Pemerintah pusat mendelegasikan sejumlah kewenangan terkait perizinan pertambangan ke daerah.

 

Kebijakan ini berdasarkan Perpes Nomor 55/2022, tentang Pendelegasian Pemberi Perizinan Berusaha di Bidang Pertambangan Mineral dan Batubara yang ditandatangi dan diterbitkan Presiden Jokowi tertanggal 11 April tahun lalu.

 

Kebijakan tersebut, dalam hal ini pemerintah provinsi kembali memiliki kewenangan untuk menerbitkan izin usaha pertambangan.

 

Setelah sebelumnya kewenangan ini ditarik pemerintah pusat lewat Revisi UU Minerba No 3 tahun 2020 tentang Perubahan UU No.4 tahun 2009 tentang Pertambangan Minerba.

 

Anggota DPRD Kutim Jimmy, mengatakan kini proses pemberian izin untuk usaha pertambangan galian C menjadi kewenangan Pemerintah Provinsi (Pemprov) Kaltim.

 

“Selanjutnya kami tidak menutup kemungkinan untuk melakukan koordinasi dengan DPRD Provinsi Kaltim, dalam upaya mendorong untuk segera mengeluarkan Pergub,” ujarnya.

 

Dari hasil pertemuan dengan Dinas ESDM. Berdasarkan ketentuan peraturan perundang-undangan yang berlaku, kegiatan pertambangan bisa dijalankan setelah memperoleh izin dari Pemprov Kaltim.

 

Sementara itu,  Anggota DPRD Kutim Masdari Kidang, mengatakan bahwa para pelaku usaha meminta agar tambang pasir, kerikil, tanah urug dan galian C lainnya yang dimiliki bisa kembali beroperasi.

 

“Mereka merasa kesulitan jika tidak punya izin Pemerintah Provinsi,” jelasnya.

 

Lebih lanjut, Ketua Komisi C Adi Sutianto menyebut jika pertambangan bahan galian C ini banyak dilakukan masyarakat dengan maksud meningkatkan dan menambah pendapatan untuk memenuhi kebutuhan sehari-hari.

 

“Kami tentu tidak bisa membiarkan masalah ini berlarut-larut.
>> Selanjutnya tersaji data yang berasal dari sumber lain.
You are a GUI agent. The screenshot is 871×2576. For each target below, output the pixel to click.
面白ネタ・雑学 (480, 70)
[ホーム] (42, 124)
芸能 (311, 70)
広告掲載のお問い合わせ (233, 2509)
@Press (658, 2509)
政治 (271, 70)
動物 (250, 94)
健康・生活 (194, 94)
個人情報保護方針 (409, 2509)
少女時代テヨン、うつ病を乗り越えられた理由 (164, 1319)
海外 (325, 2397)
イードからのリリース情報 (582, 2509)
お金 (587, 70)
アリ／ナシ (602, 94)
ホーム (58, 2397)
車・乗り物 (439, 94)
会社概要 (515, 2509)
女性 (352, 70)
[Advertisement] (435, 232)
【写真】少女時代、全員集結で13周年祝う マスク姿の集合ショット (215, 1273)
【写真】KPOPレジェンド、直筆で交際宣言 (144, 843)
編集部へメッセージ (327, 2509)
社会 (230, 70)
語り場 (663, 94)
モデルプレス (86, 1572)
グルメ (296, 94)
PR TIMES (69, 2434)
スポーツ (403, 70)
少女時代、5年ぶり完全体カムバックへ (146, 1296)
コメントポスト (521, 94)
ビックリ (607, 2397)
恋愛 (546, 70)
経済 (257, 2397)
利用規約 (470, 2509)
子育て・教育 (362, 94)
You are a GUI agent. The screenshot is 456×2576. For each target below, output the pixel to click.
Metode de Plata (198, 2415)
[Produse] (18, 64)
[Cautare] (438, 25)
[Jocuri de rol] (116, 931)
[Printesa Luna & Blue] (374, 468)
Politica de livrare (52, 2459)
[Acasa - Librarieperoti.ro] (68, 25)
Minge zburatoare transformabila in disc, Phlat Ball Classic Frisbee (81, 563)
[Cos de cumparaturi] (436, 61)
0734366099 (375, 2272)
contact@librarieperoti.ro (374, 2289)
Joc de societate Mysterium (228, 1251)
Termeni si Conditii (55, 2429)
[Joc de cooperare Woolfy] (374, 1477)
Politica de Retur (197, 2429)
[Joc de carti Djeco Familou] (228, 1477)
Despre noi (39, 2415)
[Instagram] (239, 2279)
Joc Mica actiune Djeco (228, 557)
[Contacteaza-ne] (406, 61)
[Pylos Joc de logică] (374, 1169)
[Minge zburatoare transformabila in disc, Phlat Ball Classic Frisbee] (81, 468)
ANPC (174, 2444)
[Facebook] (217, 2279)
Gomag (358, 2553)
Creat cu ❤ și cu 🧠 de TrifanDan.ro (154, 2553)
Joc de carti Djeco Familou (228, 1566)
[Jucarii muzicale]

Harus ada solusi alternatif. Karena tambang galian C ini adalah material dasar untuk masyarakat membangun rumah,” sambungnya.

 

Dampak terhambatnya perizinan usaha tambang bukan hanya dirasakan warga saja. Akan tetapi pelaku usaha tapi pemerintah juga merasakan dampaknya. Pemasok pasir diwajibkan memiliki usaha resmi, alias berizin.

 

“Jadi kalau kesulitan bahan bagunan otomatis proyek pembangunan pemerintah jadi terhambat,” ucapnya.

 

Tambahnya, jika para penambang pasir berhenti beraktivitas lantaran kesulitan mengurus izin, tentu hal ini akan berpengaruh terhadap pembangunan gedung, jalan dan infastruktur lainnya.

 

“Dampaknya sangat luas sekali dari masalah ini yang menjadi tugas bersama khususnya pemerintah,” paparnya.

 

Ia berharap permasalahan itu memiliki solusi konkret, agar pelaku usaha tambang bisa kembali melakukan aktivitas dan perizinan pertambangan galian C bisa dipermudah.

 

“Apa pun solusi yang dihasilkan dalam rapat dengar pendapat bersama instansi terkait, akan kami sampaikan kelanjutannya,” tutupnya.(adv)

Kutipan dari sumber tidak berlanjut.